Давно ещё, как только он стал ездить за рубеж и увидел европейские столицы, он узнал, что байки о самом прекрасном в мире городе, о Москве-красавице, не имеют ничего общего с правдой. Например, Мхов понимает, что такое красавец Рим, красавец Мадрид, на худой конец, красавец Париж. Он более чем понимает, что такое мрачноватая красота лондонской англиканской готики. Но что такое красавица Москва – он не может понять, сколько не старается. Наоборот, ему активно не по душе её архитектурная безалаберность, кособокость и полное отсутствие стиля. Особенно ему отвратительны глупые, напыщенные постройки последнего времени, все эти агрессивно-тоскливые пародии на купеческо-московский стиль. Во многом из чувства протеста он построил свой загородный дом в полном несоответствии с тем, что есть вокруг. Его дом – это четырёхэтажная четырёхугольная башня из кирпича и мрамора. Просто башня и ничего более.
Мхову обидно, что город, в котором он родился и живет, настолько ему не мил. Обидно не за город, хрен бы с ним, с городом, а за себя.
Он бы с удовольствием уехал и жил в той же Англии или, наоборот, на берегу тёплого моря-океана, но беда в том, что его нынешняя жизнь не предусматривает добровольного отказа от неё. Его жизнь состоит из бесконечного наматывания концентрических кругов; с каждым новым витком окружность увеличивается и соответственно увеличивается охват денег, людей и обстоятельств. Нельзя ни остановиться, ни даже просто замедлить бег: вмиг будешь раздавлен и сметён сопутствующими и противостоящими деньгами, людьми и обстоятельствами.

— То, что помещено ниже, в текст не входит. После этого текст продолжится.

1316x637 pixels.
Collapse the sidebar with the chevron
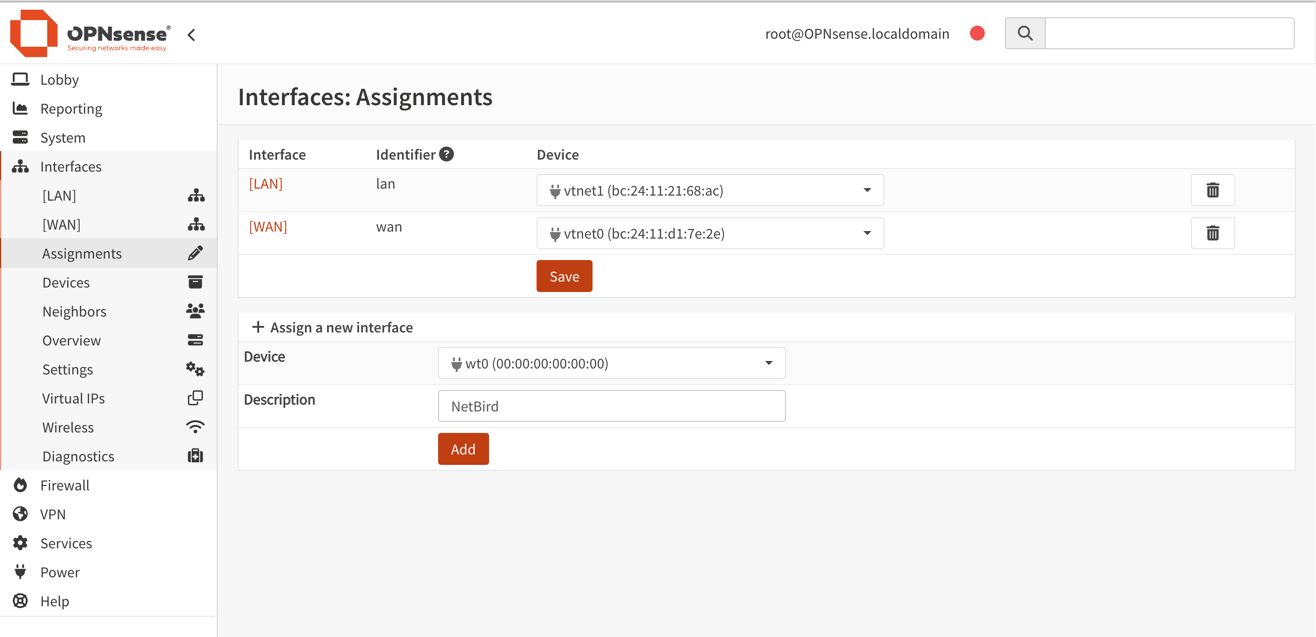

Да и, совсем уж честно говоря, было бы что-то неправильное в отказе от того, что досталось ценой нескольких лет неимоверного напряжения и страха: когда в первой половине 90-х таких как он отстреливали почти через одного.
Погружённый в эти порядком уже надоевшие мысли, Мхов незаметно для себя проезжает через центр, минует Калининский, Кутузовский, доезжает до Минского шоссе и теперь гонит свой квадратный «пятисотый» по направлению к дому. Съехав с основной трассы, он прибавляет газу – дорога здесь сразу за поворотом поднимается в гору. Взлетев наверх, Мхов, не сбавляя скорости, идет на спуск и начинает тормозить, лишь когда впереди показывается следующий поворот, ведущий к посёлку. И вдруг, когда до поворота остаётся метров сто пятьдесят, слева из леса на дорогу выскакивает некто маленького роста и застывает в каких-нибудь двадцати пяти-тридцати метрах прямо перед несущимся на него автомобилем. Ещё не полностью темно, к тому же Мхов едет с включенным дальним светом, поэтому ему не составляет труда узнать человека, так неожиданно появившегося на дороге. Это его сын; Алексей стоит на роликовых коньках вполоборота, твёрдо расставив ноги, засунув руки в карманы джинсов.
Эта картина во всех подробностях отпечатывается в голове Мхова уже тогда, когда он, ударив по тормозам и вывернув руль, летит в своем кренящемся гелендавагене по направлению к оврагу слева от дороги. Уже в овраге автомобиль, окончательно потеряв скорость, пару раз переворачивается на склоне и замирает кверху колёсами.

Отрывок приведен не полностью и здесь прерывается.